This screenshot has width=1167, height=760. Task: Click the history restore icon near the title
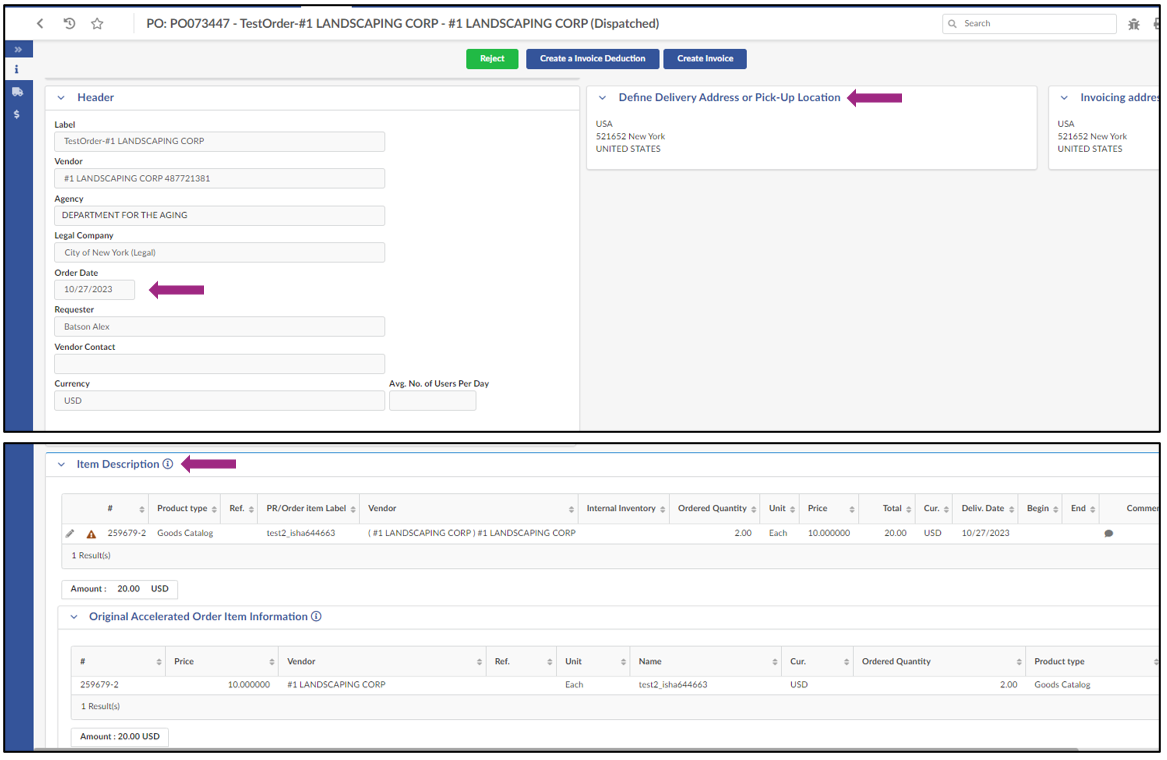click(x=68, y=23)
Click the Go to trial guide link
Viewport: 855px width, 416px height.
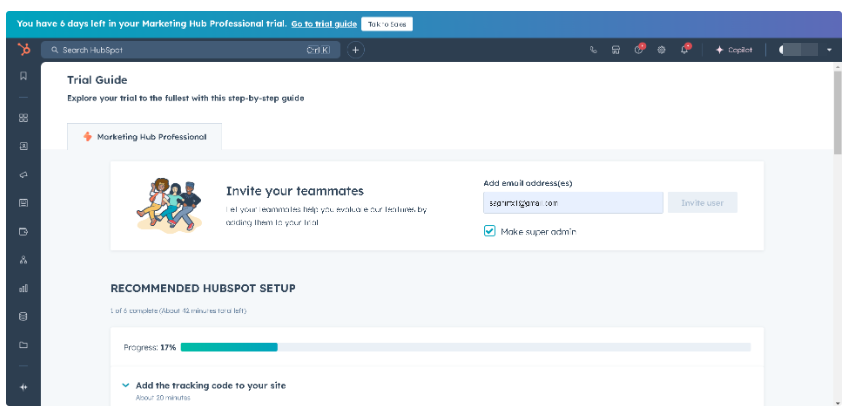[324, 23]
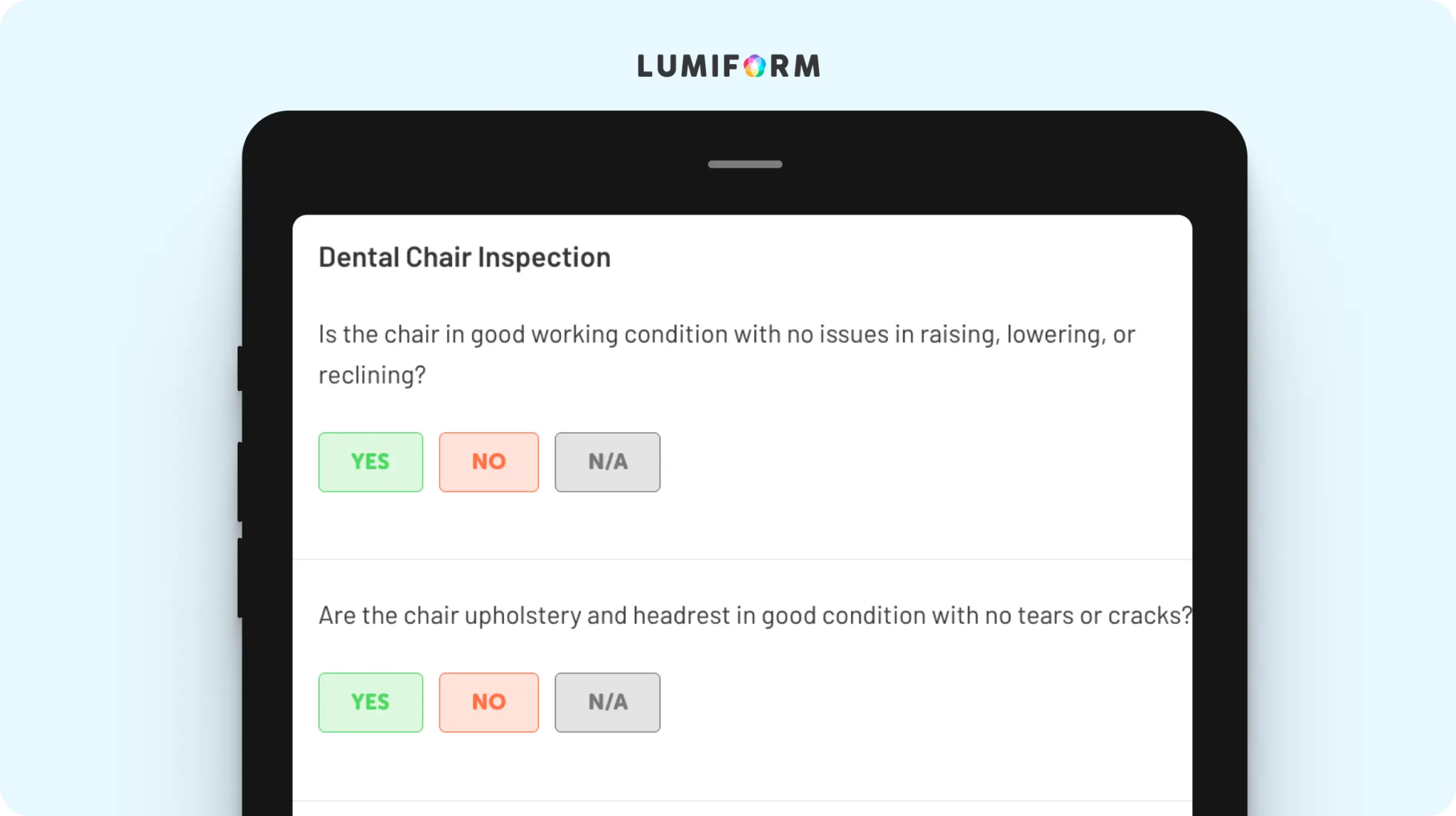This screenshot has width=1456, height=816.
Task: Click the tablet's upper side button
Action: (240, 368)
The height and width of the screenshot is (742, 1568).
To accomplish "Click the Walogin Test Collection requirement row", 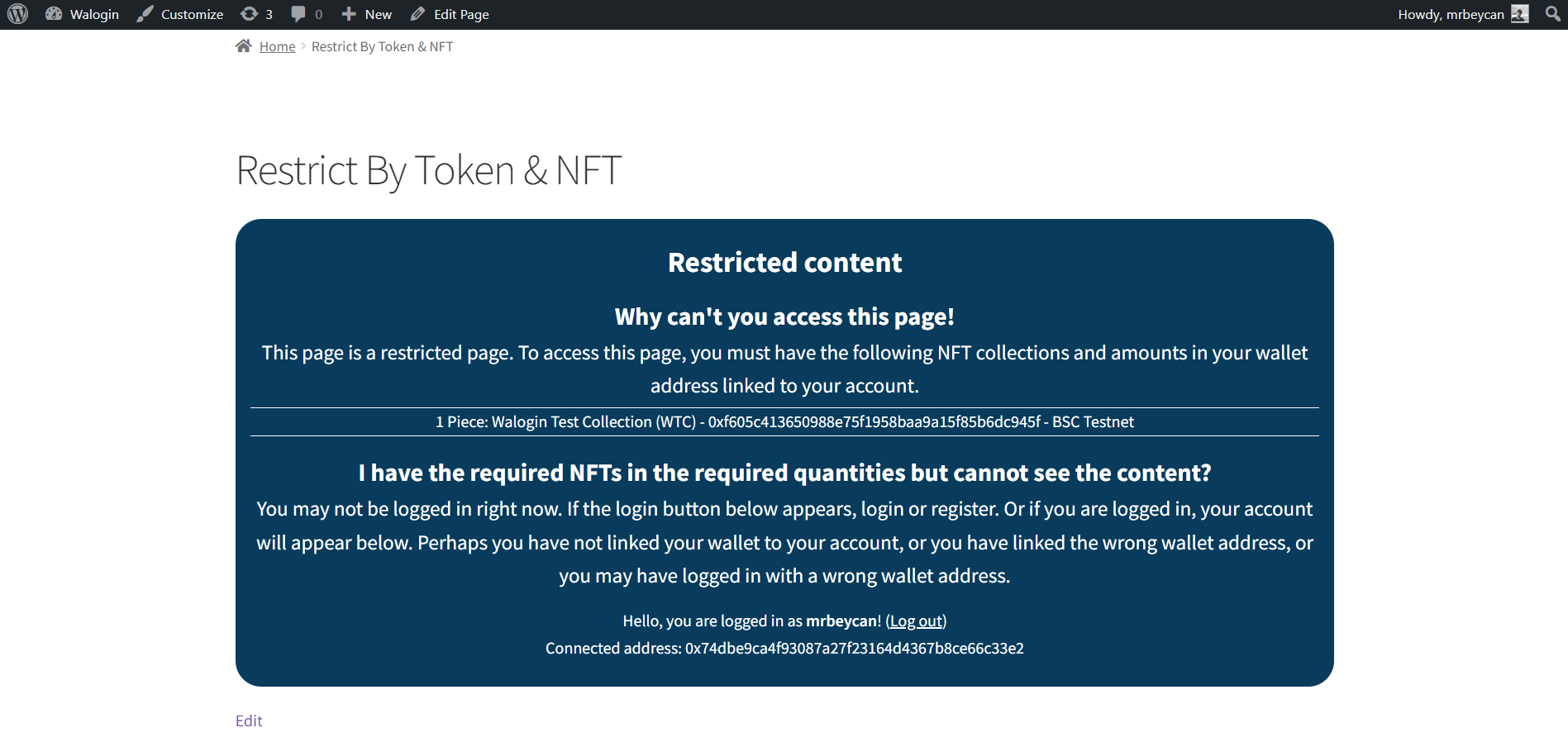I will (784, 422).
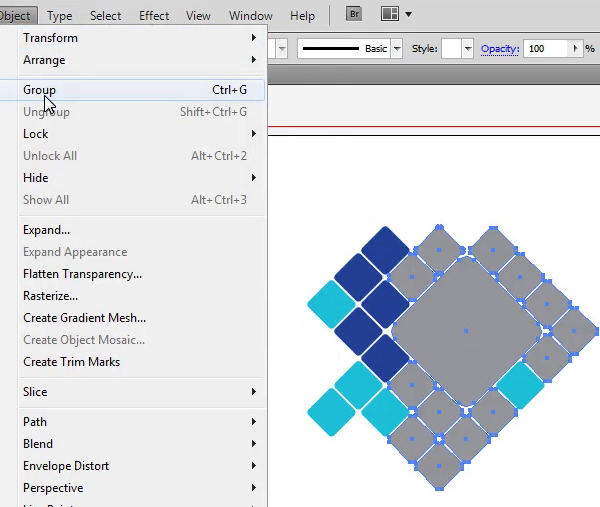Choose Group from the Object menu

point(40,90)
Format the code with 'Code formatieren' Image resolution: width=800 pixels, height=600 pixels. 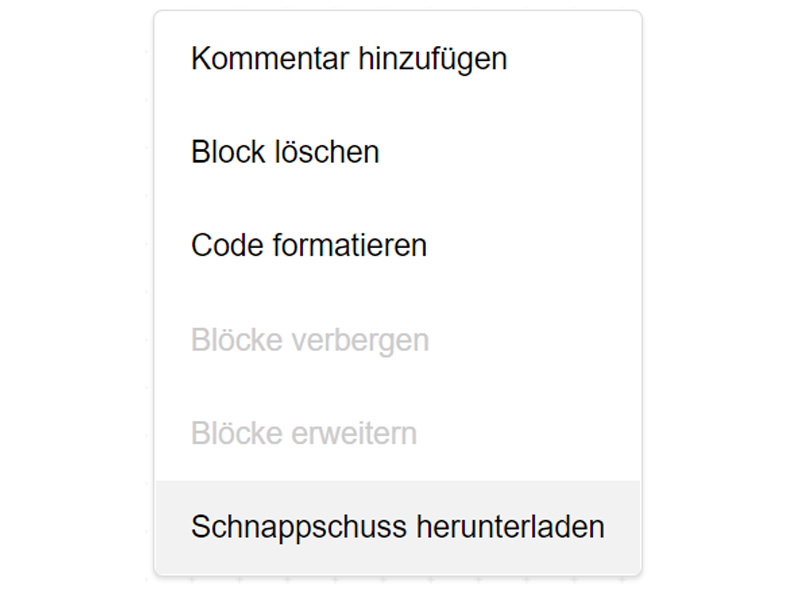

::::::

What to produce
Write out exactly and only the lines that run from the start of the data above through the line containing "The height and", leaving the pictures out.

Output
This screenshot has width=1167, height=760. Task: Click the history restore icon near the title
click(x=68, y=23)
Click the Go to trial guide link
Viewport: 855px width, 416px height.
[324, 23]
This screenshot has width=1456, height=816.
Task: Click the tablet's upper side button
Action: (240, 368)
The height and width of the screenshot is (742, 1568).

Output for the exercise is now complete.